--- Assigned task ---
Reproduce the data, keeping every word exactly as it is.

[Stored records]
★ ★ ★ ★ ★ ★ ★

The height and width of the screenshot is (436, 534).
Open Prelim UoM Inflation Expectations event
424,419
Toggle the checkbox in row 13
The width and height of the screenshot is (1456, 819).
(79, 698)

★ ★ ★ ★ ★ ★ ★

--- Response area ---
The height and width of the screenshot is (436, 534).
Open Prelim UoM Inflation Expectations event
424,419
Toggle the checkbox in row 13
The width and height of the screenshot is (1456, 819).
(79, 698)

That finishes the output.